Defence experts say while it would cost at least $36 billion to produce a locally designed Collins replacement, an off-the-shelf capability would come in at well under half that amount.

In the event an ''off-the-shelf'' design is chosen it would likely be built in Australia at ASC's Adelaide facility.
 Admiral Moffitt said while a Rand Corporation study had identified significant gaps in Australia's submarine design capability, the construction side of the equation was much healthier.

''[And remember] when we built Collins, we had no submarine construction skills in Australia,'' he said.

Admiral Moffitt said his staff have just completed a future submarine submission that will be forwarded to the Defence Minister, Stephen Smith, in the immediate future.

Although Kockums, whose 2000 tonne A26 class submarine will have blue-water capability, air-independent propulsion, and stealth technology, has been overlooked, other unbuilt and untested designs are in the running.

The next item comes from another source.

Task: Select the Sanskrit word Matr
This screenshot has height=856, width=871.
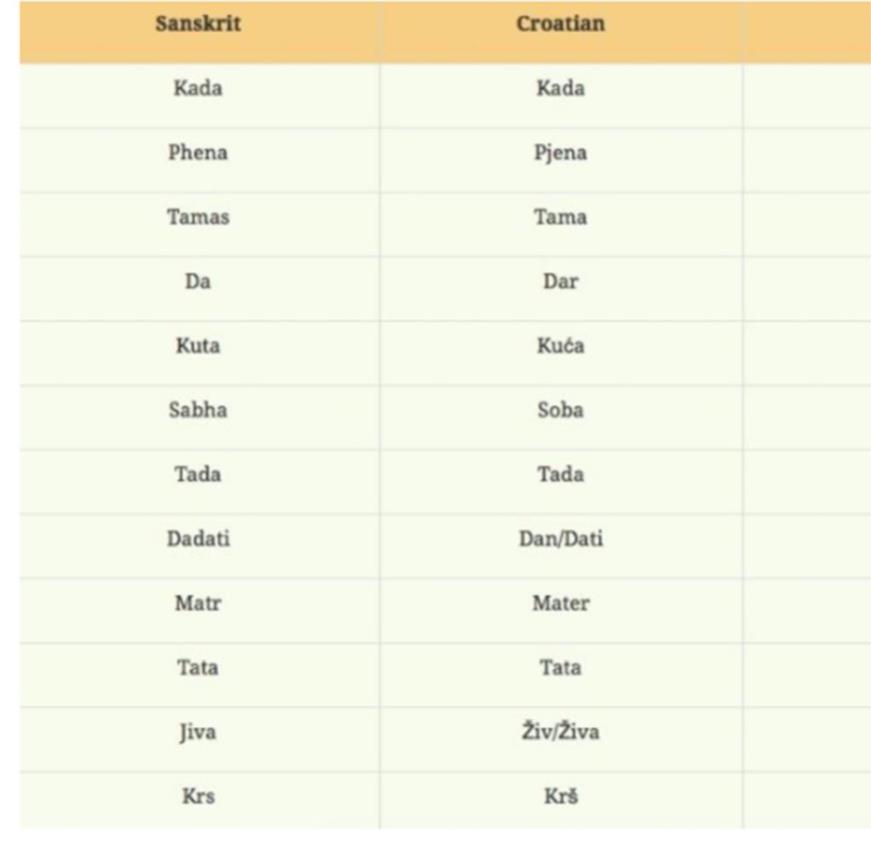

Admiral Moffitt said Defence was keen to learn more about the HDW 216, a super-sized variant of the German company's proven 214 design apparently conceived with Australia's requirements in mind. ''It [the 216] is very much of interest to us,'' he said. ''It does reside in one of our design spaces.''

Defence is also engaged in preliminary talks with the Japanese over the possible acquisition of state-of-the-art conventional submarines designed and built by Kawasaki and Mitsubushi. ''The Japanese submarines are a very good product we understand,'' he said.

Admiral Moffitt, who was quizzed about the future submarine project at Senate estimates this week, said the timing of delivery depended on more than just how long it took to design, build and test them.

''Delivering the 12 submarines outlined in the 2009 defence white paper is a generational activity,'' he said. ''It will take a long time and this will include growing the submarine workforce.'' He said it took at least 15 years to develop a submarine commander or a submarine engineer - and that the process could not easily be accelerated.